Introduction / History
The So live along both banks of the Mekong River in Thailand and Laos. This is a rugged mountain region with many dense tropical forests. The Lao-Thai name So ("elder brother") refers to the fact that the So were present in this area long before their "younger brothers," the Lao. The So are bilingual, speaking So (a Mon-Khmer language) in their homes and Lao in social settings.
It is said that the Mon Khmer-speaking tribes were the original settlers of this region. However, they were pushed out of the best lands in the early centuries A.D. by Thai-speaking peoples. About 400 years ago, the Thai-speakers forced the So to leave their homes and re-settle on the banks of the Mekong River. They gradually adapted to the lifestyles of the Thai and the Lao. In recent years, Laos has been the location of numerous battles. It has also been the object of political competition among China, Russia, and Vietnam. Recurring warfare and forced relocation has disrupted the lives of the So.
What are their lives like?
The So of Laos are primarily farmers. They cultivate a wide variety of crops, such as rice, fruit, and vegetables, for both consumption and trade. They are poorer than most of the surrounding ethnic groups and are therefore dependent on the Lao for many goods and services. The villagers also frequently meet with the Thai to trade meat and vegetables for necessary items such as clothing and salt.
Over the years, the So began adopting the practices of the surrounding peoples, especially the Thai and Lao. This brought on many significant changes within their culture. For example, they no longer use their traditional farming methods of burning and clearing plots. Instead, they grow wet-rice on terraced plots, which is the agricultural method of the Thai. They also raise their cattle and till their fields much like the Lao. The fields are prepared with plows drawn by buffalo or oxen. In addition, fishing and hunting have become important activities.
Such things as traditional dress, language, educational methods, housing, and public administration have also changed over the years. Only a few distinctive, cultural characteristics have remained, such as the silk scarves worn by the So women around a bun of hair at their necks.
Among the So, the village is considered the most significant political unit of society. Each village is led by a headman, and each family is led by the father. A young married couple may live with the bride's family until they are able to establish their own home. The So typically live in thatch roof bamboo houses built on stilts. They are not known to be clean people, but rather dirty and disorderly.
What are their beliefs?
Buddhism was introduced into Thailand in 329 B.C.; and today, most of the So profess to be Buddhist. However, most of them have mixed elements of Buddhism with their traditional animistic beliefs (belief that non-living objects have spirits). They often seek help through supernatural spirits and objects. Ancestor worship (praying to deceased ancestors for provision and guidance) is also common. The ancestral spirits are thought to cause illnesses if they are not appeased. Families usually have small altars near their homes where sacrifices and offerings are made to the spirits. The people also believe that each village has a guardian spirit, as well as various spirits that are linked to the elements of nature.
What are their needs?
The area where the So live is often affected by destructive floods. Due to the crop losses in 1996, there is a projected food shortage that will greatly affect the rural population.
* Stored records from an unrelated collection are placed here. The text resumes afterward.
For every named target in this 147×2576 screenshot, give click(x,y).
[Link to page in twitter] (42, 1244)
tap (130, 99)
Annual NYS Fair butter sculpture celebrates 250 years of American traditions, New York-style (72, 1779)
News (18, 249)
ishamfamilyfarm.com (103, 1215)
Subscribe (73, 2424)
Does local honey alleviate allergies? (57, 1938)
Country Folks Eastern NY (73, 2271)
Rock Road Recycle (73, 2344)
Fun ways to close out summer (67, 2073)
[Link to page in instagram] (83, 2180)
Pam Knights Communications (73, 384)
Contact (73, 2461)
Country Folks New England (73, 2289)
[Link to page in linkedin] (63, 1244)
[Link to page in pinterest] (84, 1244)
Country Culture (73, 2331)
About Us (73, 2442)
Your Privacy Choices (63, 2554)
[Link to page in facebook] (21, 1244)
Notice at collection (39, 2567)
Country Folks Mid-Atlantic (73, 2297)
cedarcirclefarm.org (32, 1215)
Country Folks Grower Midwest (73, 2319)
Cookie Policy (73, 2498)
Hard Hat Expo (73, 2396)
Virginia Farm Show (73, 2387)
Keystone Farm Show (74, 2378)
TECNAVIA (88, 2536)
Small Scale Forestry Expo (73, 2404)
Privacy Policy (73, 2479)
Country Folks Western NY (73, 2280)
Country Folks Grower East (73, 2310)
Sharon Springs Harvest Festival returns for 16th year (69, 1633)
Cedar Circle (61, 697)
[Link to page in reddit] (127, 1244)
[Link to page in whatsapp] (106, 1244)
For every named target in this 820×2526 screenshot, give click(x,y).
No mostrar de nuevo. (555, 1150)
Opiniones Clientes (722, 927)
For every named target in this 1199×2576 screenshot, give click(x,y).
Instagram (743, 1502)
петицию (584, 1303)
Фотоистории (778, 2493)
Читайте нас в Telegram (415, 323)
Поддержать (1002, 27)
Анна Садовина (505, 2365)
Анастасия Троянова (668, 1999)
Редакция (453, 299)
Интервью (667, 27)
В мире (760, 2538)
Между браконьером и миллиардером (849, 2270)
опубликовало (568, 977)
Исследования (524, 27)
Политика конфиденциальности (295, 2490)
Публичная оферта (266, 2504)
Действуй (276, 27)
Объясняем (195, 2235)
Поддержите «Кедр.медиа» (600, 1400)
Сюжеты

Food aid and basic relief items are needed.
Many of the fields in this area are laden with cluster bomblets that were dropped by U.S. warplanes during Vietnam War. The villagers need God's protection over them as they work daily in the fields. Medical help, especially with prosthesis and physical therapy, is needed. Perhaps these needs will provide opportunities for Christian medical missionaries to gain access to the So.
* Pray that God will give missions agencies in Laos fresh strategies for reaching the So with the Gospel.
* Ask the Lord to call Christian medical teams and humanitarian aid workers to go to Laos and live among the So.
* Pray that God will protect the So from the destructive floods in their region.
* Ask God to strengthen, encourage, and protect the few known So Christians.
* Pray that the So believers will have opportunities to share the Gospel with their own people.
* Ask God to call forth prayer teams who will begin breaking up the soil through worship and intercession.
* Ask the Lord to raise up strong local churches among the So.